WILTSE: Mathematics anything but boring

Dec 22, 2011


Usually, the conversation goes as follows:

“Are you retired?”
“Where did you retire from?”
“Grand Valley State University.”
“What did you do there?”
“I was a professor.”
“What did you teach?”
I was dreading this question. “Mathematics.”
“Oh, yech. Math was my worst subject in high school. I hated it.”

It was this insipid comment that I was anticipating and dreading. It always makes me want to smack him or her, or to simply walk away. I have never done the former and have always attempted to do the latter.

I had one woman who gave me the worst of all answers to the question. She said: “Mathematics! How boring! How could you stand teaching such a boring subject?”

This was the closest I ever came to smacking the person. But I chose to walk away and hoped that I would never again encounter that individual.

Such people are clearly mathematical babies. There is no defense of the subject because they are such babies. You may as well have a philosophical discussion with a 2-year-old.

Can you imagine discussing ethics with a 2-year-old? It can be done. You start with “Paddy Cake” and proceed from there. You may reach the rudiments of ethics in about 18 years.

These people think of mathematics as being some sort of “super accounting.” They think of a mathematician as being some sort of nerd who sits in a corner adding columns of figures. They actually confuse mathematics and accounting.

They think of mathematics as memorizing multiplication tables, for that may be as far as they got in the subject.

Actually, I studied mathematics because there is little memorization; rather, it is a subject of reasoning.

They are also probably a product of a teacher of mathematics who also hated the subject, and therefore instilled this hatred in his or her students.

Also, the man in the street seems to think that almost all of mathematics is known and that there is little else to do. Actually, nothing can be further from the truth.

The mathematician Kurt Godel proved an amazing theorem. A slightly over-simplified version of this theorem says that in any system of mathematics which uses an infinite number of objects (e.g., numbers) there exist problems in that system which are solvable, but not solvable within the system.

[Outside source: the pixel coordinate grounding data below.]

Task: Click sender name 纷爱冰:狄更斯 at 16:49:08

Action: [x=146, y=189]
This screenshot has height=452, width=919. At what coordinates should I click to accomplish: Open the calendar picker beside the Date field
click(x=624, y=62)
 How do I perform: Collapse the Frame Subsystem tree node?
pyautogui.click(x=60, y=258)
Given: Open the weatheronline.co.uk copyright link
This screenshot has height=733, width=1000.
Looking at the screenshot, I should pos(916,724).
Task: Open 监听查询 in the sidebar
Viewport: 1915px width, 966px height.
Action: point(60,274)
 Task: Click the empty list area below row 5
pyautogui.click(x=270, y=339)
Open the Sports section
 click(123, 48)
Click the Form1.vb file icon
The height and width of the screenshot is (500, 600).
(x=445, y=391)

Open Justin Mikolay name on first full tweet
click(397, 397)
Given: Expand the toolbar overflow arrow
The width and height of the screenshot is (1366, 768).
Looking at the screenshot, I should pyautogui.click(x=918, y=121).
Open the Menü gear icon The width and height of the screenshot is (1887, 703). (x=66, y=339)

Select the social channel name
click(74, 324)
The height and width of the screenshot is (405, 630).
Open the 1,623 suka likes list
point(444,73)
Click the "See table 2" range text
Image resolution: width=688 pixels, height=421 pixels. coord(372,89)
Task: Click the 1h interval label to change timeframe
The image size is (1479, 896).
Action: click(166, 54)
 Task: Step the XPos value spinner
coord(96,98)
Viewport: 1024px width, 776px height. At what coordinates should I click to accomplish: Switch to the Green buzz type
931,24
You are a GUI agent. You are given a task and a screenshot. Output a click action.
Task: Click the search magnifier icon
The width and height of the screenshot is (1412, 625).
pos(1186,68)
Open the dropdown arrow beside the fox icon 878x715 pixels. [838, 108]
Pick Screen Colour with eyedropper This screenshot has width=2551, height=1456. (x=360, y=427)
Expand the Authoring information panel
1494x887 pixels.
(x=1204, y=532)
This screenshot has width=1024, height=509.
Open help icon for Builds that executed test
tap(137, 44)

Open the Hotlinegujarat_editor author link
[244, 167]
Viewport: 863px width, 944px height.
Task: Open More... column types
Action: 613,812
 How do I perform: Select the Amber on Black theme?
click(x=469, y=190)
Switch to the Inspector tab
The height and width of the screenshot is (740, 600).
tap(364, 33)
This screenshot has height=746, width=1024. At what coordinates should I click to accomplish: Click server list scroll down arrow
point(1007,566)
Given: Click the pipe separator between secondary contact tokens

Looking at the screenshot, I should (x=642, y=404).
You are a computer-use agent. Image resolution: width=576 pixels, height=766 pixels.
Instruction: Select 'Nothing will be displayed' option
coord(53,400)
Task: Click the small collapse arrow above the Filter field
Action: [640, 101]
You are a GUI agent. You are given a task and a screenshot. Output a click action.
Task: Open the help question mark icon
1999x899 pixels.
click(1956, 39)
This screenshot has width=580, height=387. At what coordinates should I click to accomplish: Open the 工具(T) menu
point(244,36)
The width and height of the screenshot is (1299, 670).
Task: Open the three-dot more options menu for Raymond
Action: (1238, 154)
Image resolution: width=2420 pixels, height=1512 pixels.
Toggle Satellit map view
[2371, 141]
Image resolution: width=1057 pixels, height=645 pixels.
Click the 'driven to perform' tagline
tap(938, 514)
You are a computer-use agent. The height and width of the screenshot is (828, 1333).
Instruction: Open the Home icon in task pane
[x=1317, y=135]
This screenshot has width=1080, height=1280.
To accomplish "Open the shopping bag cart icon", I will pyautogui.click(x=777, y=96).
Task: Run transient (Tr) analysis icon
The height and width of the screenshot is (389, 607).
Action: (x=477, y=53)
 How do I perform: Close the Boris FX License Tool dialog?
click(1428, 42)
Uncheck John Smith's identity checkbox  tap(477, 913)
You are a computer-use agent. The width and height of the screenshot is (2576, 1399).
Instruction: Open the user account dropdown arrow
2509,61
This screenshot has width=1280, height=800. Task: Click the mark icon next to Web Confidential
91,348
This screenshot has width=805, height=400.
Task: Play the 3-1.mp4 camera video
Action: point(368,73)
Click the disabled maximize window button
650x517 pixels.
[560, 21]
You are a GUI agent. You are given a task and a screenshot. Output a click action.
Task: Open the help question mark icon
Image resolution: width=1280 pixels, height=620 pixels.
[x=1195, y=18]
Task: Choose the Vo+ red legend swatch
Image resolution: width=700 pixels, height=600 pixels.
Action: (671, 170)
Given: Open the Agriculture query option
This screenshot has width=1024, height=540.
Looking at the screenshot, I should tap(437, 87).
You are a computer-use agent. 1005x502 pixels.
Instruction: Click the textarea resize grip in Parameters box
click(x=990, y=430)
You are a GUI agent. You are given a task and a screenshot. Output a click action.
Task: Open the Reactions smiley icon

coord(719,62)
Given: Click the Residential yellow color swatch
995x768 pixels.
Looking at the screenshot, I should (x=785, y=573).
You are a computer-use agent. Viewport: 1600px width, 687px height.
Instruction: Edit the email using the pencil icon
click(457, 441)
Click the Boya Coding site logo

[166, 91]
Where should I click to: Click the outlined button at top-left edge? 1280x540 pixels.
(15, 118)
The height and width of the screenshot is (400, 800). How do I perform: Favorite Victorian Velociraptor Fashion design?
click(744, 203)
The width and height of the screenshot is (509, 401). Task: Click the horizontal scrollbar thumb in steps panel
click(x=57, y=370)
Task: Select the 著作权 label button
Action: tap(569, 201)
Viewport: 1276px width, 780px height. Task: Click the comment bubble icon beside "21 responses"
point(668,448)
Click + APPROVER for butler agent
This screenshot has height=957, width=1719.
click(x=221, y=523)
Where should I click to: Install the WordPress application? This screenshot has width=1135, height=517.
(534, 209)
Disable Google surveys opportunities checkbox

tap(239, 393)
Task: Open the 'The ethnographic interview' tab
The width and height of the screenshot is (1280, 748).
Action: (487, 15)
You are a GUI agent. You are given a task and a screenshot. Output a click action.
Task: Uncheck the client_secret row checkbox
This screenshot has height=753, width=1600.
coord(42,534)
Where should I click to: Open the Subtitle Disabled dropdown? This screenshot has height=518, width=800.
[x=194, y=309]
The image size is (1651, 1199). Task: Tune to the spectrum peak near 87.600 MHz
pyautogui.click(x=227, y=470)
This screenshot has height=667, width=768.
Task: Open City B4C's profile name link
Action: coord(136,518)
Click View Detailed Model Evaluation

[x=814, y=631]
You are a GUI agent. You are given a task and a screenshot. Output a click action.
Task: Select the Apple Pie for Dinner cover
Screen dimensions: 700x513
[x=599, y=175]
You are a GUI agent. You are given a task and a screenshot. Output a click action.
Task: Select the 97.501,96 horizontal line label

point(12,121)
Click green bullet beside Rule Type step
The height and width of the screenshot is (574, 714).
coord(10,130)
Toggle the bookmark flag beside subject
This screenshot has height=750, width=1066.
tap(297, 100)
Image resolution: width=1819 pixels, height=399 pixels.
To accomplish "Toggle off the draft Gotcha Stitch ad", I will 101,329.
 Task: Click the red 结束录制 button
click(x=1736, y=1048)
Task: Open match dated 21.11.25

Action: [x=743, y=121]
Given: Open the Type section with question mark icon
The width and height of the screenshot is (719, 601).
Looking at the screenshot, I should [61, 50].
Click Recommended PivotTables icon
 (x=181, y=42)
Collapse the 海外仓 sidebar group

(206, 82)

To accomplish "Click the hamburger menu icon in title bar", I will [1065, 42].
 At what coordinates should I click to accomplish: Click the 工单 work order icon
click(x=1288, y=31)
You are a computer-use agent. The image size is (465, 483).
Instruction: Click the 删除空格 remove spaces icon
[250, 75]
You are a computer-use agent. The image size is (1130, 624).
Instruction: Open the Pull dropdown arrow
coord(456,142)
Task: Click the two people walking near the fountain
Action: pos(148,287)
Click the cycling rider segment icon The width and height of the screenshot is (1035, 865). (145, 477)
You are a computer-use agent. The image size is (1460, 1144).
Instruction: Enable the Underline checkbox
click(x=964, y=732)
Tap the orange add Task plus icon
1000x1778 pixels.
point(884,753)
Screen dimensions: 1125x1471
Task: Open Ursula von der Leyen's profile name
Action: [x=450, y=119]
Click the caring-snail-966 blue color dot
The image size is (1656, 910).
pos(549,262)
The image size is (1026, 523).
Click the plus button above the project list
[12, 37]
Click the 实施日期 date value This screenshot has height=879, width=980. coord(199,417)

For example, it has been proven that in Euclidean geometry that it is impossible to trisect an angle using a compass and ruler only. However, if one passes to analytic geometry and calculus, the problem is solved. Now, if we lump all of mathematics into one system, there must exist problems that are solvable but not solvable in the system.

It follows, then, that there must exist infinitely many systems of mathematics. Not only are there infinitely many problems, but there are infinitely many systems of mathematics yet to be invented. There remains a wealth of things to consider in mathematics and this will always be the case.

One doesn’t have to go to graduate school forever to appreciate the beauty of mathematics, however.

I read a short story once by Aldous Huxley in which he describes being on vacation in Italy and befriending a boy there. He showed the boy the fundamentals of Euclidean geometry. Then, while watching the boy from a balcony draw figures in the sand, he watched the boy discover and prove the Pthygorean theorem. What a beautiful thing that was.

As a matter of fact, there are probably thousands of novice mathematicians who have discovered that theorem independently of Pthygoras in a similar fashion.

Moreover, there are similar aspects of mathematics that are well-known, yet are discovered independently by amateur mathematicians and are just as beautiful to them as they were to the original discoverer.

To me, mathematics is the ultimate in beauty. To be told that mathematics is dull or boring is the ultimate in insults.

I don’t think that the people I have described above intend to insult me, but they do. I think they honestly believe mathematics to be boring and dull; but it has been instilled in them through poor teaching or through their own laziness.

In any case, have a Merry Christmas and enjoy your New Year and mathematics.